The European Union and the Republic of Senegal have agreed on a new fisheries partnership agreement proposal. The proposed 5-year protocol fixes fishing opportunities for EU vessels, the EU’s financial contribution, and the terms of support for the Senegalese fisheries sector.
A new framework agreement, in line with the EU reformed Common Fisheries Policy (CFP), has been negotiated 8 years after the expiry of the last protocol. The new agreement permits 38 vessels – 36 vessels targeting tuna and two to fish for hake – to operate again in Senegal’s exclusive economic zone (EEZ). This is subject to compensation of €8,690,000 over the duration of the protocol, to which the costs of boat owner licences must be added. The compensation is divided between sectoral support (€750,000/year) and compensation for access.

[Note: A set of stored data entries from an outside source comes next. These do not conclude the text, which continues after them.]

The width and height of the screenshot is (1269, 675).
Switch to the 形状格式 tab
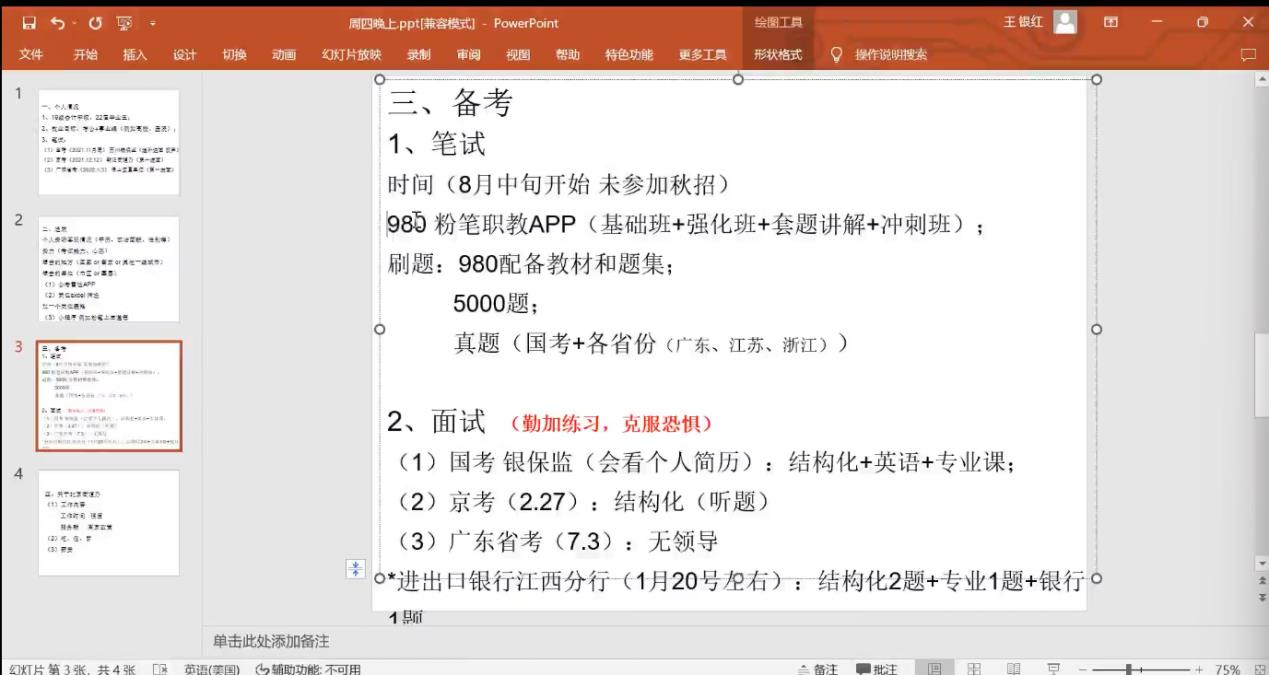tap(777, 55)
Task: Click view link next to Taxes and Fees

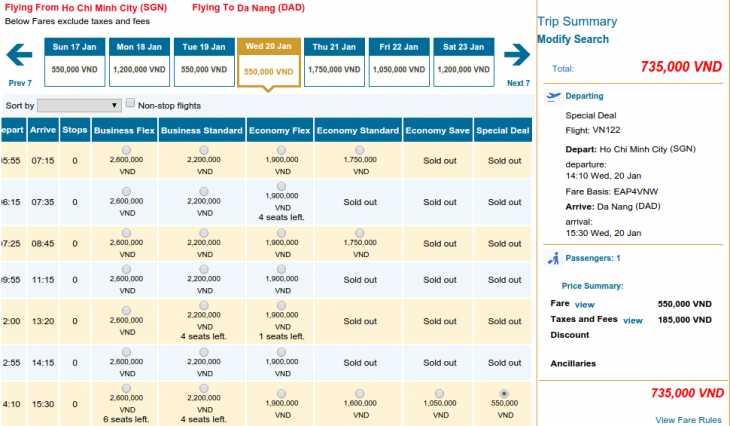Action: pyautogui.click(x=632, y=320)

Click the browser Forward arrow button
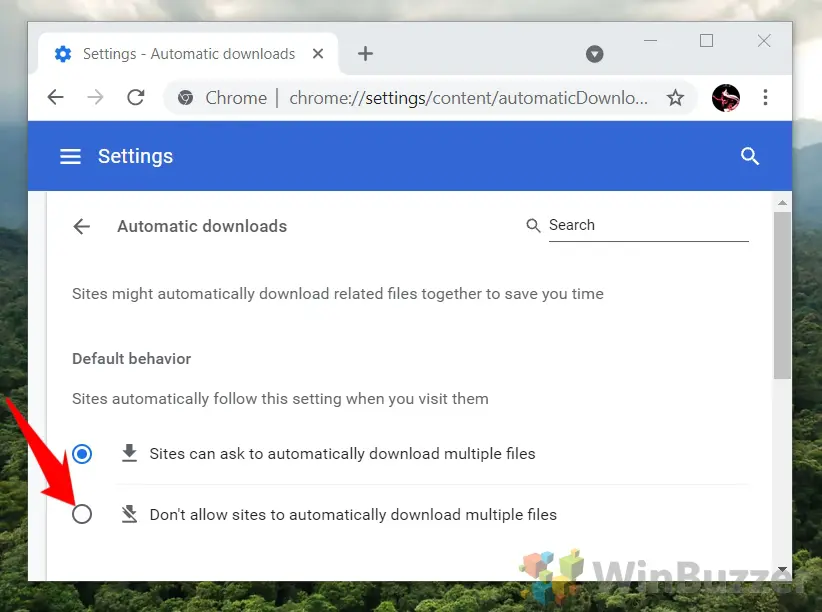tap(95, 98)
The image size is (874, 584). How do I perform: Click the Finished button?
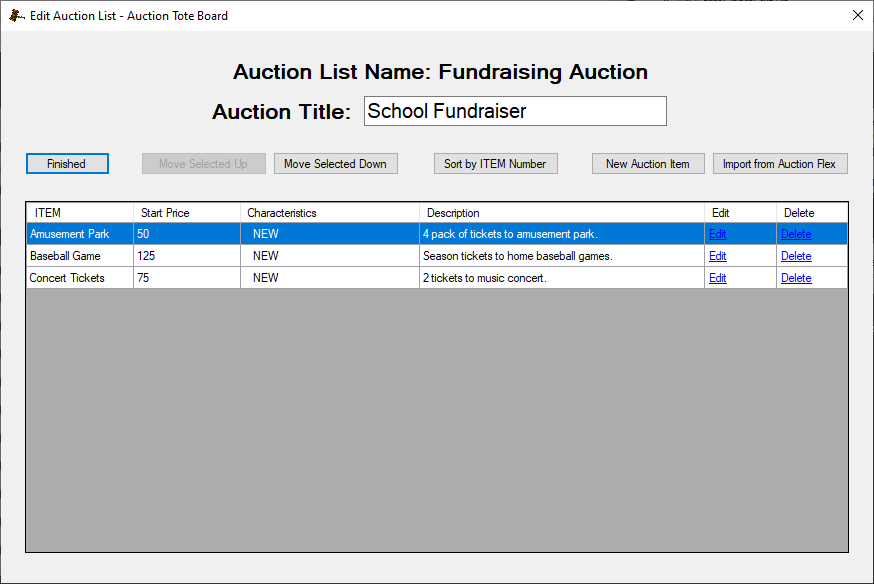click(67, 164)
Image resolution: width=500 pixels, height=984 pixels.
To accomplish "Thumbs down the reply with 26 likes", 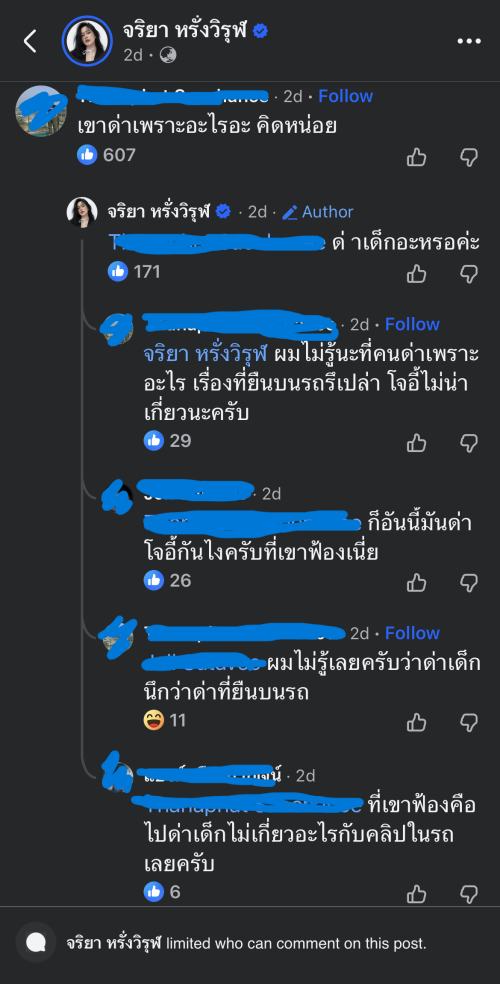I will tap(469, 582).
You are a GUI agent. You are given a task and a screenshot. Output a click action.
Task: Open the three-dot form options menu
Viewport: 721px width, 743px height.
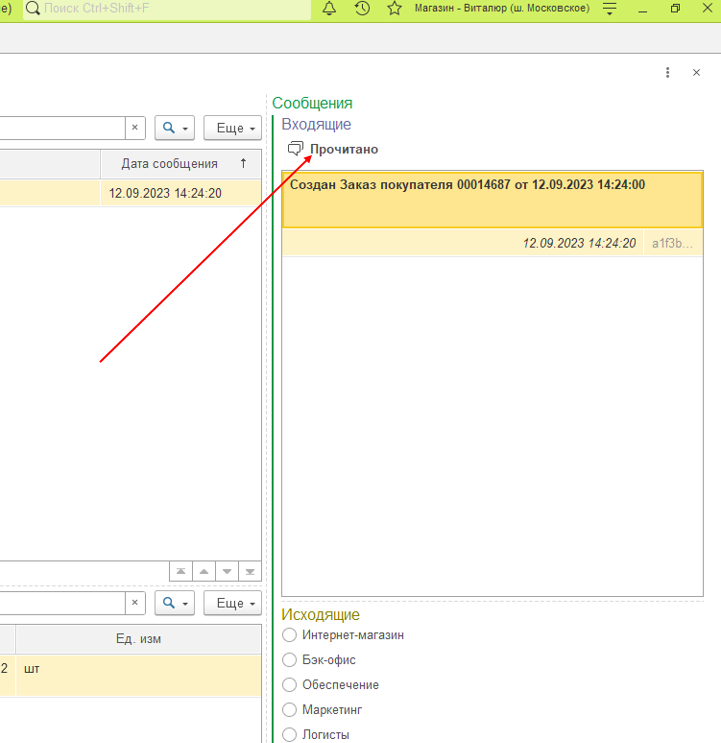668,73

Commissioner Damanaki emphasised that “Senegal is a key partner because of its strategic location, the high volume of fish landed in the port of Dakar, its role as a member of ICCAT [International Commission for the Conservation of Atlantic Tuna] and especially its growing commitment to the fight against illegal fishing.”

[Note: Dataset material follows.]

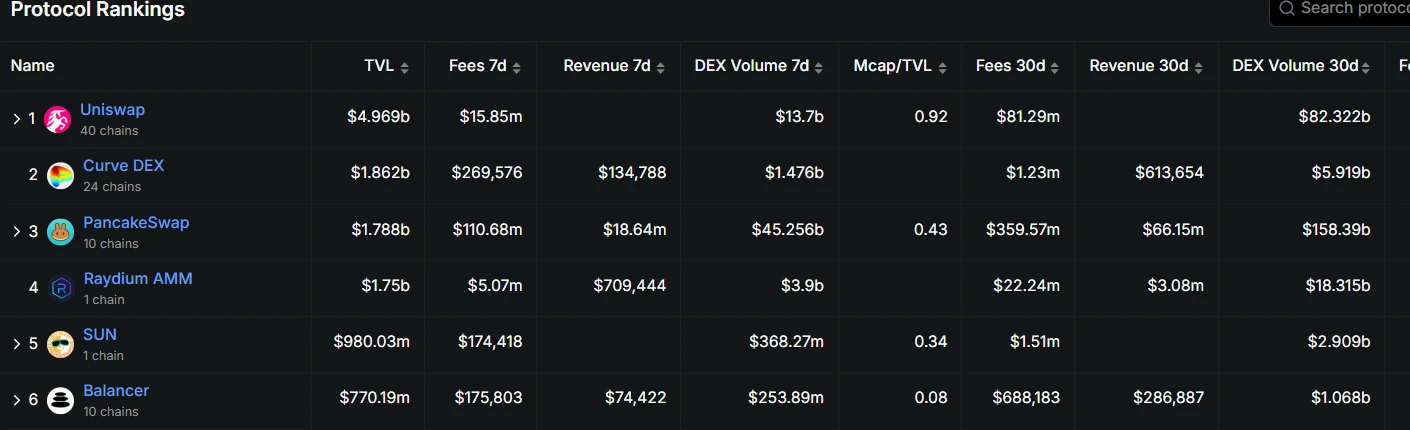Sort table by Fees 7d column
Image resolution: width=1410 pixels, height=430 pixels.
point(484,66)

However, access agreements with foreign nations are a sensitive matter in Senegal – particularly in recent years with the pillage of small pelagic resources by Russian and Baltic fleets – and regularly denounced by local fishermen. Environmental organisations, such as Greenpeace, are also opposed to the agreement negotiated with the EU, stating that it was initialled prior to the finalisation of Senegal’s new fisheries law. Criticisms were also raised by local groups, such as APRAPAM, who deplored the lack of local stakeholder participation in the negotiation, and the lack of transparency in the way that the ministry chose the priorities for sectoral support. Local groups are therefore demanding inclusion in the EU–Senegal Joint Committee that will supervise the implementation of the agreement. The groups, however, welcomed the fact that the agreement did not include access for small pelagics – a key resource for the Senegalese artisanal sector, shared with neighbouring countries.

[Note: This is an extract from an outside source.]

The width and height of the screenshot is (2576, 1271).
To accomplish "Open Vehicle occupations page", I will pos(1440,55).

The EC delegation in Dakar issued a press release to “provide clarification” on the agreement terms, highlighting that the agreement has a double objective: to provide a framework to control the activities of EU fleets in Senegalese waters, while limiting the access to resources for which there is a surplus; and, secondly, to provide sectoral support to the national fisheries policy.
The proposed agreement and protocol focus mainly on tuna resources migrating throughout the region, both in international waters and within the coastal countries’ EEZs, as in Senegal. Tuna resources are managed by regional fisheries management organisations (RFMOs) – ICCAT in this case – where quotas are allocated to the different fishing countries (e.g. Japan, EU, USA, Canada and other coastal countries). Senegal is limited to catching the small quotas allocated by ICCAT, even though annual, large shoals of migratory tuna pass through its waters and could be accessible to its fleets. However, any catch in excess of the ICCAT quota would be illegal. A couple of years ago, Mauritanian fishermen caught 400 tonnes of swordfish in Mauritanian waters, but were unable to sell it because Mauritania did not have a corresponding ICCAT quota for swordfish. In the case of a tuna sustainable fisheries partnership agreement (SFPA), the question of how much can be caught by the different fleets targeting tuna in Senegalese waters is not defined solely by Senegal, which would be the case for marine resources living exclusively in Senegal’s EEZ, but first and foremost by limitations set up by the RFMO (in this case, ICCAT). If Senegal wants to increase its tuna catch, it should negotiate it at that level.